From: Steve French <smfrench@gmail.com>
To: Murphy Zhou <jencce.kernel@gmail.com>
Cc: CIFS <linux-cifs@vger.kernel.org>,
ronnie sahlberg <ronniesahlberg@gmail.com>,
Pavel Shilovsky <piastryyy@gmail.com>
Subject: Re: [5.1-rc1 CIFS regression] detected buffer overflow in strcat in smb21_set_oplock_level (xfstests generic/446)
Date: Mon, 18 Mar 2019 14:39:30 -0500 [thread overview]
Message-ID: <CAH2r5mv01St0qCDXqe2EN2eRt5h=EvcEnn4zcEb2QobA7bWcRw@mail.gmail.com> (raw)
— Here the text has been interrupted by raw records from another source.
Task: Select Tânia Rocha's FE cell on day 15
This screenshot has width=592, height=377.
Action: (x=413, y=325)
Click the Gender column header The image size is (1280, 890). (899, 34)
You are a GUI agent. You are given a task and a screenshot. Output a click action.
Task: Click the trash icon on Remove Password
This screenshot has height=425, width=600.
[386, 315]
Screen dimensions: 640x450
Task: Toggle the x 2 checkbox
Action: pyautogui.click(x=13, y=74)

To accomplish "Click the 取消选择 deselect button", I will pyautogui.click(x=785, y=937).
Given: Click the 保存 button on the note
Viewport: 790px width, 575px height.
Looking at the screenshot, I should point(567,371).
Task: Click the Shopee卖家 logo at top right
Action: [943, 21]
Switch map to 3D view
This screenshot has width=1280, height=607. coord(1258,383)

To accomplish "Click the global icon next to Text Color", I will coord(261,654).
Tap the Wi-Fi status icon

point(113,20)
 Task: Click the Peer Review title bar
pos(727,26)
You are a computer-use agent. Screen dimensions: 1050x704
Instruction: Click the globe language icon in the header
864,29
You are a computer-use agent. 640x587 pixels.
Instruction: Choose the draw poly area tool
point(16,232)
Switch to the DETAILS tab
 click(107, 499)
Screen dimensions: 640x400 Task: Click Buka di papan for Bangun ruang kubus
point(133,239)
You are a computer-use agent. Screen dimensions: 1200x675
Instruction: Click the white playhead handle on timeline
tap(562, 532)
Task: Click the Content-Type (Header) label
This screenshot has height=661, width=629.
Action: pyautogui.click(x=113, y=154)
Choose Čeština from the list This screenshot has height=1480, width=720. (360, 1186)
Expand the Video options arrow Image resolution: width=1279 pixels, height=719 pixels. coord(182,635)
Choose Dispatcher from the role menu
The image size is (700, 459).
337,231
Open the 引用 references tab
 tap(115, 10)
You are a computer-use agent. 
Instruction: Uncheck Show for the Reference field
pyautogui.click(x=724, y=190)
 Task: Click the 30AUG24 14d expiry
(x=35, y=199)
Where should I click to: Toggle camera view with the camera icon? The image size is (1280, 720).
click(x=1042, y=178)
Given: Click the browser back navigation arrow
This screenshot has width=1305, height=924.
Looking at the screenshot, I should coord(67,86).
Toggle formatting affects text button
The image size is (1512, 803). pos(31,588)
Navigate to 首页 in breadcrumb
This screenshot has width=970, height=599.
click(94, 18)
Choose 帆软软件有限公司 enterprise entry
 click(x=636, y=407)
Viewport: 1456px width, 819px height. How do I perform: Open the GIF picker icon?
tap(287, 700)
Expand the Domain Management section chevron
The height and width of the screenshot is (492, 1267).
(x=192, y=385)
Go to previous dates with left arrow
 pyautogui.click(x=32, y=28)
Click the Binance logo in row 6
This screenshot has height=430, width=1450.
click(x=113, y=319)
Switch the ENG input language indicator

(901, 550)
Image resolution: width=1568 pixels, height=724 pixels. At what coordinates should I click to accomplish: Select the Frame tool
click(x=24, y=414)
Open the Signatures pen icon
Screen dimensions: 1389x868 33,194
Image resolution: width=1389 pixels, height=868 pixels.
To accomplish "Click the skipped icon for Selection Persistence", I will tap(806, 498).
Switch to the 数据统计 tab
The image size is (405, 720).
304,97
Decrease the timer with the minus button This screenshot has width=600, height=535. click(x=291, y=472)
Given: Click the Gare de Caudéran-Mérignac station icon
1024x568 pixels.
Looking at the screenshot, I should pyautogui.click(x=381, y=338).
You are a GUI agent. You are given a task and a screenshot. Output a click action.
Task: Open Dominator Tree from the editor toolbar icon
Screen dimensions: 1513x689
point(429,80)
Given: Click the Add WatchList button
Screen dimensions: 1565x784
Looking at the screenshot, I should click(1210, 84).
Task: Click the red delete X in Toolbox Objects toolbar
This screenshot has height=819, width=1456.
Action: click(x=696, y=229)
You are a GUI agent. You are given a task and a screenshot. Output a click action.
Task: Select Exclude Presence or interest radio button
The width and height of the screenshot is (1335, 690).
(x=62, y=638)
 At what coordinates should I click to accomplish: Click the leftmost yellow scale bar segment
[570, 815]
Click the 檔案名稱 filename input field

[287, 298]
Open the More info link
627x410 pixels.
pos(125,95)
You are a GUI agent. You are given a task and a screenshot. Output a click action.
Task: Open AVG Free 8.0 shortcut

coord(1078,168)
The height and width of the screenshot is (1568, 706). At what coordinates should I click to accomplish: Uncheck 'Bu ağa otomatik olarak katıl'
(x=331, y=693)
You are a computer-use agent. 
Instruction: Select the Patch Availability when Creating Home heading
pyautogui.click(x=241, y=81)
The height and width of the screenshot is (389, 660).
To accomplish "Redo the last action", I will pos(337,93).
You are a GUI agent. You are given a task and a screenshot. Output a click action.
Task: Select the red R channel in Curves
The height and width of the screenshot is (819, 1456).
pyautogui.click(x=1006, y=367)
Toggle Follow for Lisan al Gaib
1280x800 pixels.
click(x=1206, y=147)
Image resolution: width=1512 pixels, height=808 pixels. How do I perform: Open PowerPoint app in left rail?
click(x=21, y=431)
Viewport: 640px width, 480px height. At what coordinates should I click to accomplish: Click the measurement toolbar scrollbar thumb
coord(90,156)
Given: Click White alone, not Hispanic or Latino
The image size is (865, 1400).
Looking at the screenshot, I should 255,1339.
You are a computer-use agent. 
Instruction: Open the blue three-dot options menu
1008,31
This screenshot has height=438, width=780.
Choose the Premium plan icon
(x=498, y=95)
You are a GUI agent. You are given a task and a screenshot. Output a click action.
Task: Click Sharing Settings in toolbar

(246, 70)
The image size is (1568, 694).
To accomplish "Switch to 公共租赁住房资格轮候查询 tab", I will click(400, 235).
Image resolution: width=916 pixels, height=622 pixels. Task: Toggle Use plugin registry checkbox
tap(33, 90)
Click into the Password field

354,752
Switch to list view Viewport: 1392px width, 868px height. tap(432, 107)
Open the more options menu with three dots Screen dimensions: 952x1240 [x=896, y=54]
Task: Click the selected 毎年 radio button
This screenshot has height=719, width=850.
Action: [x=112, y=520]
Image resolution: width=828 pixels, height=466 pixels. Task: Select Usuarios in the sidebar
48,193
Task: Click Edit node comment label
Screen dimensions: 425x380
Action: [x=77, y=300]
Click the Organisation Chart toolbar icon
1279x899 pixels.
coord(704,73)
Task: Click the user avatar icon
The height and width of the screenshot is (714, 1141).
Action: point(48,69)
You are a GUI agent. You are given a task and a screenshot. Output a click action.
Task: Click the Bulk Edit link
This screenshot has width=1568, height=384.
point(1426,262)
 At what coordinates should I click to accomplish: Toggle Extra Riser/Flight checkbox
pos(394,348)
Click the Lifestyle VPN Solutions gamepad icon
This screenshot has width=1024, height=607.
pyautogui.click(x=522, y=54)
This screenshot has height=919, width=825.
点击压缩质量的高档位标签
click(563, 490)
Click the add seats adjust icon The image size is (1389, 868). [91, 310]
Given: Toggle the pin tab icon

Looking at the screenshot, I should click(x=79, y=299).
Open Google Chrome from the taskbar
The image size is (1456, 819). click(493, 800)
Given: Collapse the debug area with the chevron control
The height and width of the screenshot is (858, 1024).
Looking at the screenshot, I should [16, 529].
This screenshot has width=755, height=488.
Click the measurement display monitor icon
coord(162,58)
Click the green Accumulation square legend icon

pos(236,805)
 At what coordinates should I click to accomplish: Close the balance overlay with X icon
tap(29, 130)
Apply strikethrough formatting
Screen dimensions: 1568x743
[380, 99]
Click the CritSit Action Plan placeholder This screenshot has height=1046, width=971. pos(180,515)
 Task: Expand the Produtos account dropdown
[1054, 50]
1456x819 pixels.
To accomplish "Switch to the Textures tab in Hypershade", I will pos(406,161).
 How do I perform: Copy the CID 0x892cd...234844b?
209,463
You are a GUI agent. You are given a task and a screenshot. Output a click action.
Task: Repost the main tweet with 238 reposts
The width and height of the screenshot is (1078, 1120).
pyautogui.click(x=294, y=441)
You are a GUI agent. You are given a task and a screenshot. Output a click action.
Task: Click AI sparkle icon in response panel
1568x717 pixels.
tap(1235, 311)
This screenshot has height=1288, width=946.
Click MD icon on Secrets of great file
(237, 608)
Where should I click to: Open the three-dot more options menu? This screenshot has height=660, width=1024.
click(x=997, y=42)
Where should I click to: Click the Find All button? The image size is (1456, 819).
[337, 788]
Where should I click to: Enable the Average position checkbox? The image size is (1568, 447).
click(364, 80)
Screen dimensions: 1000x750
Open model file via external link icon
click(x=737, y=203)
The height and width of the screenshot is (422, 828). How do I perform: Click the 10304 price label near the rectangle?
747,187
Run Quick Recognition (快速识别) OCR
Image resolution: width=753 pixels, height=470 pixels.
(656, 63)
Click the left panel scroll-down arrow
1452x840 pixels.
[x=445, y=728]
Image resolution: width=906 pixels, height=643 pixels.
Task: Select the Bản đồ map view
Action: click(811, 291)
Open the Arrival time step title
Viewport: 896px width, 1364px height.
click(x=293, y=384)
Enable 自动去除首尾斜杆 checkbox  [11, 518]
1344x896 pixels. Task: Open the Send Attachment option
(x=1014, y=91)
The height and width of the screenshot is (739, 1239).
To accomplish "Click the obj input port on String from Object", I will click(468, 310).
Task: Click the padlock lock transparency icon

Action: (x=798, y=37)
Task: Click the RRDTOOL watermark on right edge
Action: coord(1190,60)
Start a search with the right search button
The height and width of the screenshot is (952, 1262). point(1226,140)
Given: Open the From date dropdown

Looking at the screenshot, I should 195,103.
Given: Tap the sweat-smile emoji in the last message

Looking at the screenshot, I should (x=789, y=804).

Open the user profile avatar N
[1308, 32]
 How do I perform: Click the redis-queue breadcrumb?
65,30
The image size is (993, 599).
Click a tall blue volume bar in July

In-Reply-To: <CADJHv_sGr3Oz7zTW5KQMgg93+Fgkaw1NVrEMEKmnCTCcHPHveg@mail.gmail.com>
Thanks for the update - it will be very helpful if we can make sure
that when something like this is found that we add a simple (hopefully
a test that adds less than 1 minute to execution time) xfstest or
script that we can add to tests/cifs in xfstests that will ensure that
we never regress that scenario in the future.
We are trying to add more and more tests to the 'buildbot'
(http://smb3-test-rhel-75.southcentralus.cloudapp.azure.com) to
continue to improve automated functional test verification for cifs.ko
(it has already been an enormous help just in the last few months)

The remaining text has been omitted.